Write out the lines below word for word, from the line with "You are a computer-use agent." through the line with "pos(600,14)", and include both of those lines. Do not include the pictures.

::: GIVEN DATA

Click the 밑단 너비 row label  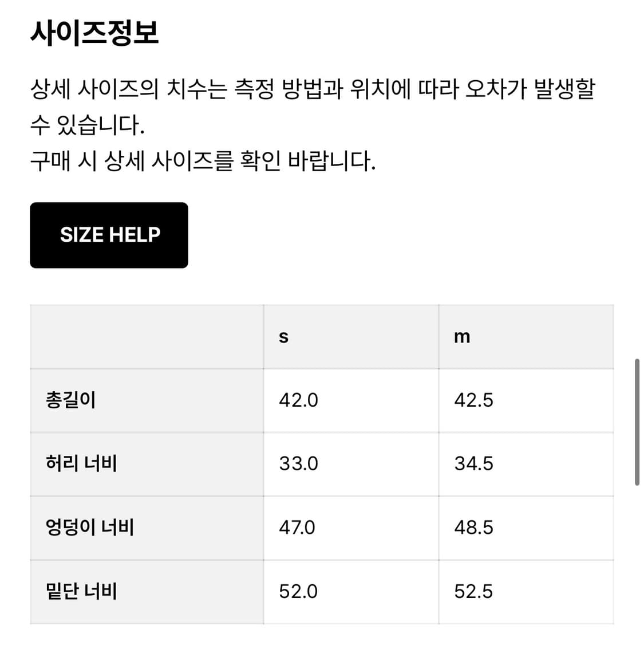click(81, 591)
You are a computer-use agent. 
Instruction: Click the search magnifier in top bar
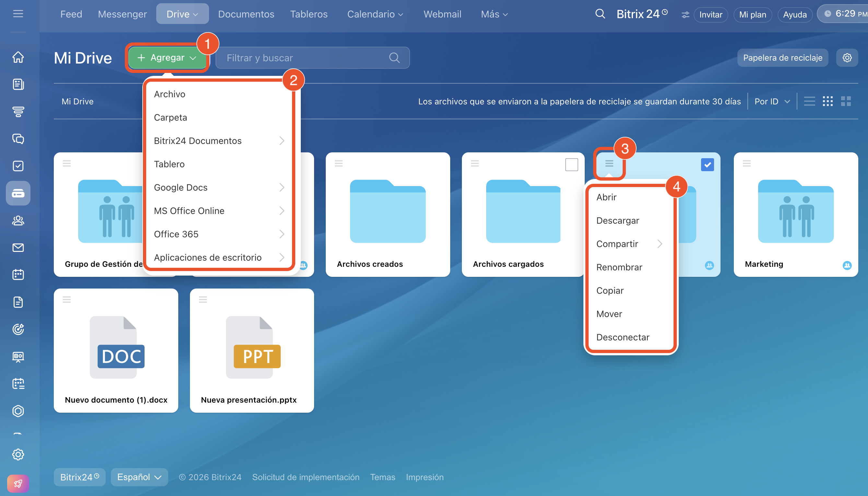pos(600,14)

::::::
::: GIVEN DATA

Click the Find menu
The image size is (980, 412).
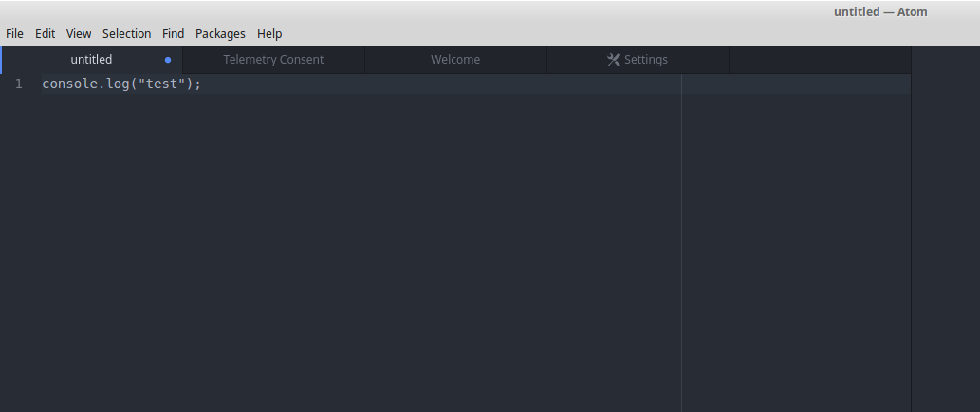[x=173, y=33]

::::::

COMPLETED TASK
You are a computer-use agent. 
Instruction: Click the search magnifier in top bar
pos(600,14)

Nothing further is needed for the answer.